Unions roundly condemn the news 1.8 workers in the UK are now on zero hours contracts
TUC research shows that:
· Zero-hours workers earn £300 a week less, on average, than staff on permanent contracts.
· Two in five zero-hours workers are paid less than £111 a week and do not qualify for statutory sick pay.
· Short-term and insecure working patterns mean many zero-hours workers do not work continuously with one employer for two years. As a result, many miss out on statutory redundancy pay, the right to return to their job after maternity leave and protection from unfair dismissal.
TUC general secretary Frances O’Grady said: “Zero-hours contracts sum up what has gone wrong in the modern workplace.
“They shift almost all power from the worker and give it to their boss. Anyone on such a contract has no guarantee of any work from one day to another. Put a foot wrong, and you can find yourself with little or no work.
“Employers often argue that they offer flexibility, but trying telling that to zero-hours workers who can’t get a mortgage or pay their rent.
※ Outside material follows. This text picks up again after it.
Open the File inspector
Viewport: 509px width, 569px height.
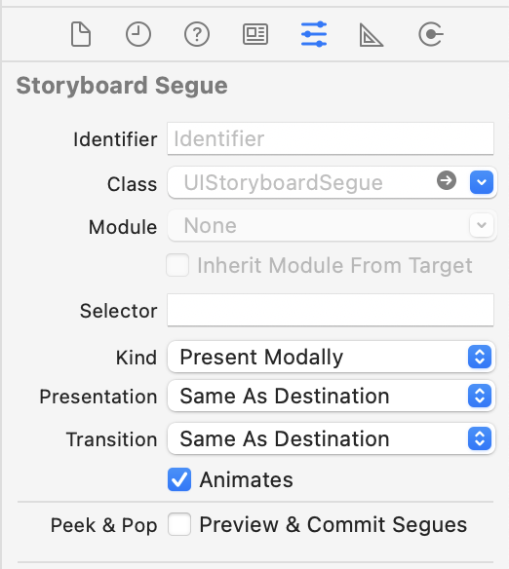(x=80, y=34)
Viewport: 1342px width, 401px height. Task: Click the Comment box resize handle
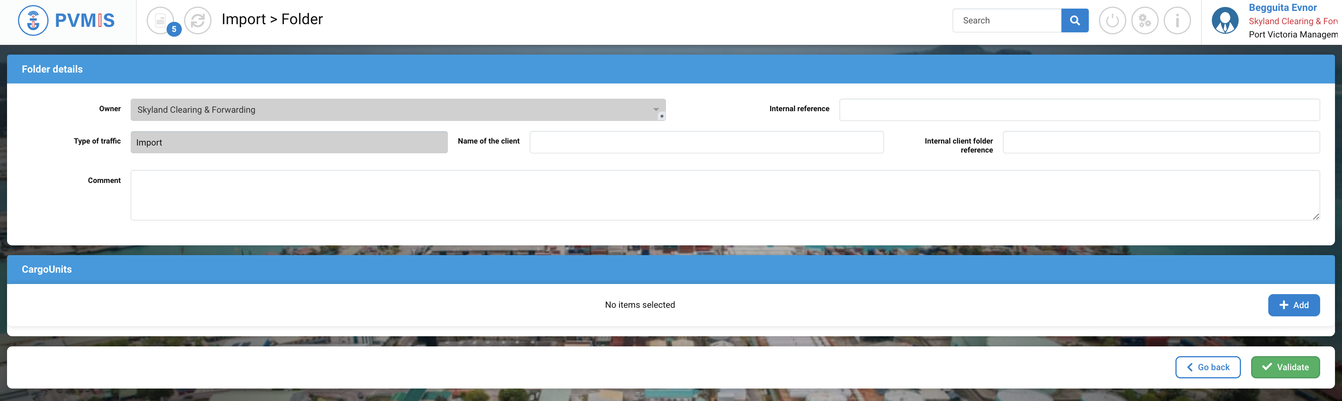1316,217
“In many sectors, especially social care, zero-hours contracts are used to drive down costs regardless of the impact on services and the workforce.”
Unite general secretary Len McCluskey said: “These figures make an utter mockery of the government’s claim to have inspired a ‘jobs miracle’. Ever increasing numbers of people are being forced into a hand-to-mouth existence with no guarantee of work, not knowing from one week to the next whether they will be able to pay the bills.
“What the ONS figures do not reveal is that we also have record levels of self-employment in this country. Combined with this, the increase in zero hours jobs exposes a labour market where insecure work is becoming an employment model of choice.
“The prevalence of zero hours work in bigger employers indicates that this rise is not so much about employers trying to weather the downturn, but more about businesses enjoying the freedom this form of employment affords them from the fundamental rights and decent wages that ought to accompany responsible employment.
“An economy based on low paid insecure work shuts people out of the economy – you cannot hope for a home or save for the future when you don’t know if you will have a wage, let alone what it will be. Such employment will not deliver the sustainable recovery our nation desperately needs.
“We need urgent, meaningful action to rebalance our economy. A ban on zero hours contracts and the return of collective bargaining must be the basic first steps to put a floor under the ever-falling living standards for millions in this country.”
UNISON general secretary Dave Prentis said: “Zero-hours contracts became more popular during the recession when employers sought to keep a lid on their costs and people were so desperate they’d take any work they could get.
“But rather than see a decline in the use of these casual contracts as the economy improved, today’s figures show zero-hours are booming. In fact this way of working has now become standard practice in the social care sector. This is bad news for social care workers and the people they care for.
“There’s no doubt that zero-hours suit a small number of workers but for most this way of working is far from ideal.
“These Victorian-style contracts put all the power with the employer, leaving individuals with no idea how many hours or how much money they’re getting from one week to the next. This plays havoc with family budgets and makes paying bills and applying for loans, mortgages and tenancy agreements nigh on impossible.
“Spending cuts have admittedly made life tough for public sector employers, but they should be leading by example – not ducking their commissioning responsibilities.
“Any local authority or NHS trust paying for services from local employers should be making sure that none of the successful bidders are exploiting zero-hours workers.”
UCU general secretary Sally Hunt said: ‘We simply do not buy the lie that zero-hours contracts are good for employers and employees. Today’s report shows that a third of people on these pernicious contracts want more hours.
‘The use of zero-hours and other forms of casualised contracts in education is one of the great scandals of our time. Without a proper contract staff cannot plan their lives on a month-to-month or even a week-to-week basis.”